== Work to be completed ==
From the listing below, select every line where the word "Given" appears.

== Source data ==
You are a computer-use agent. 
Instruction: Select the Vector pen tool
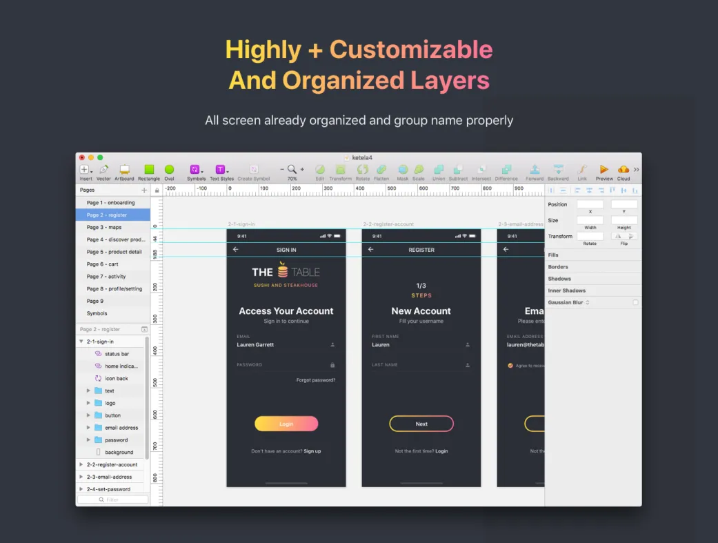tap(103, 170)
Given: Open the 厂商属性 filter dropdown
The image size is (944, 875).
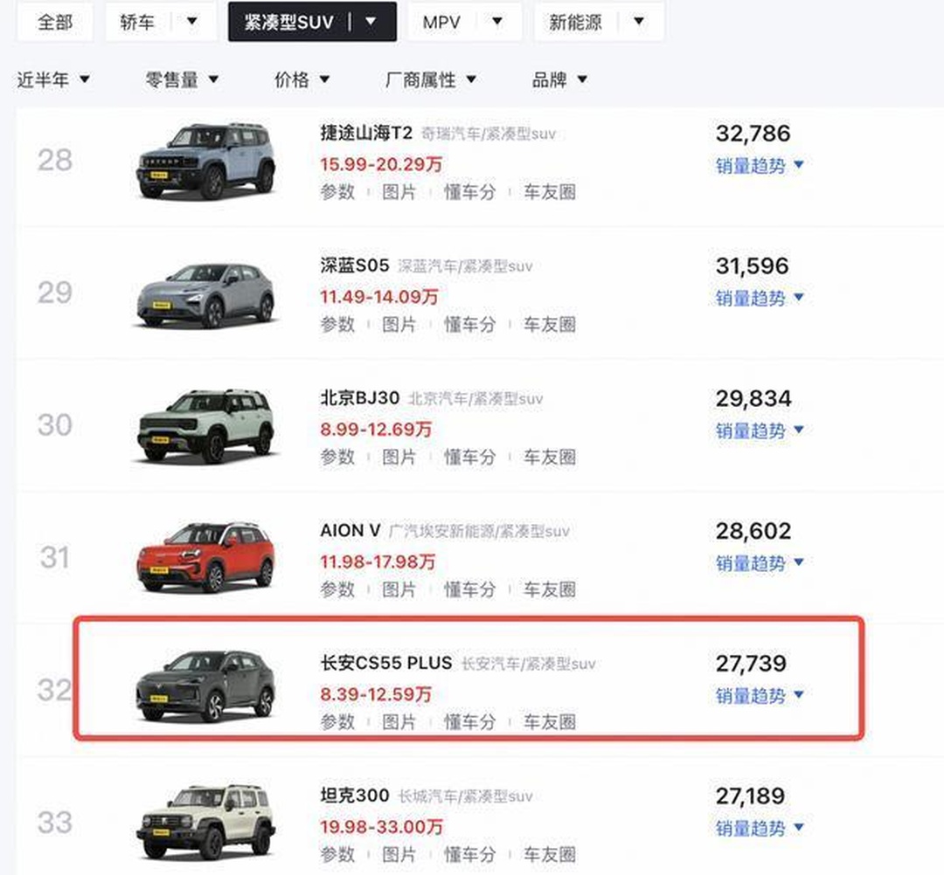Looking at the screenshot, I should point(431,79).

--

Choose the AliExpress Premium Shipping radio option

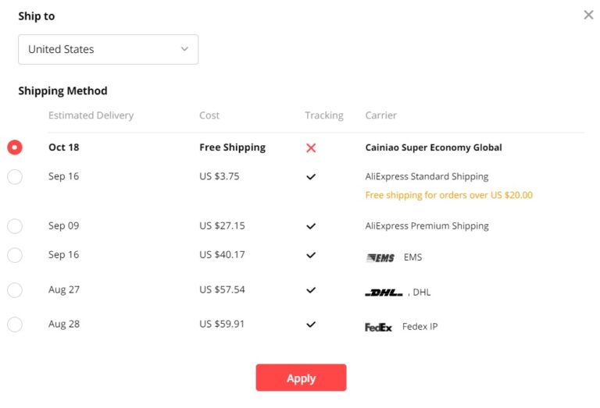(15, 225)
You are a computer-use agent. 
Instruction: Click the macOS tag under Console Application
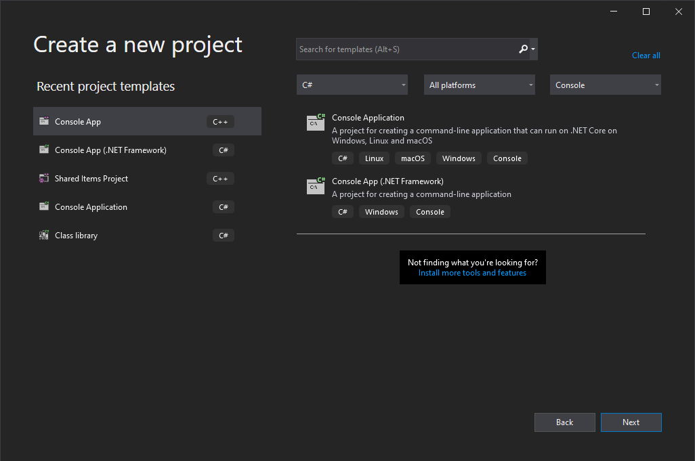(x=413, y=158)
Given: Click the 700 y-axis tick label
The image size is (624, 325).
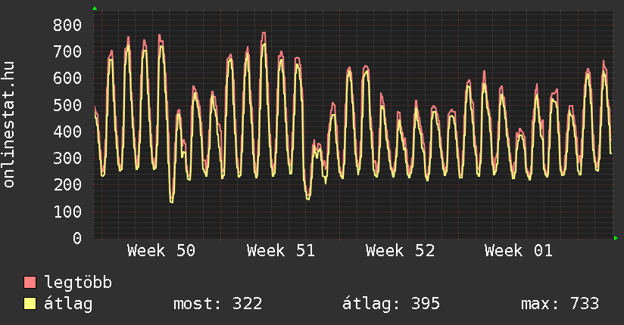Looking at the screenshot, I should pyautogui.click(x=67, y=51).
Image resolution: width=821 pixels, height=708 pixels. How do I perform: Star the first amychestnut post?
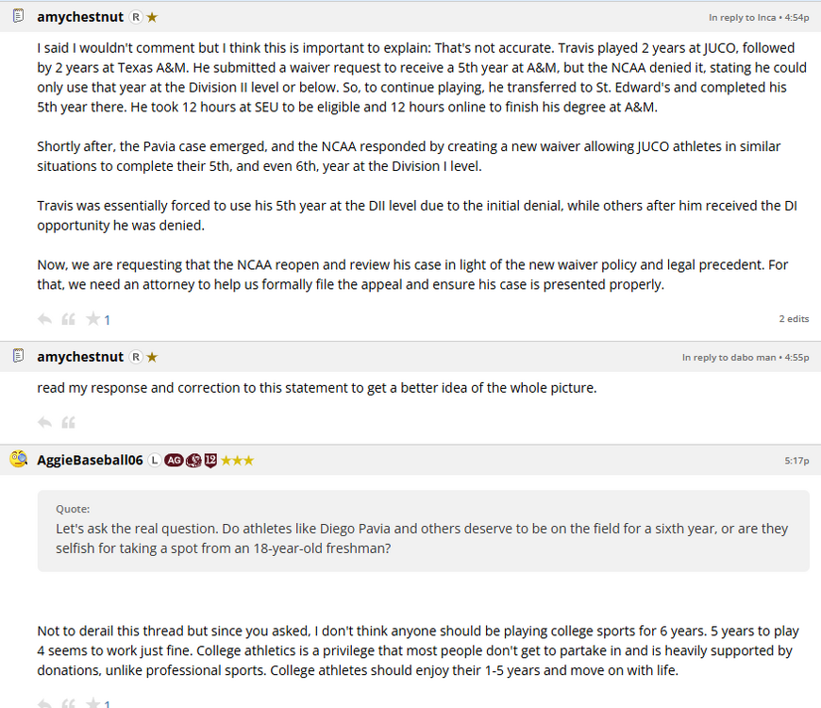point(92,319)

== Answer to the problem ==
Given: Open the 厂商属性 filter dropdown
Given: Click the 700 y-axis tick label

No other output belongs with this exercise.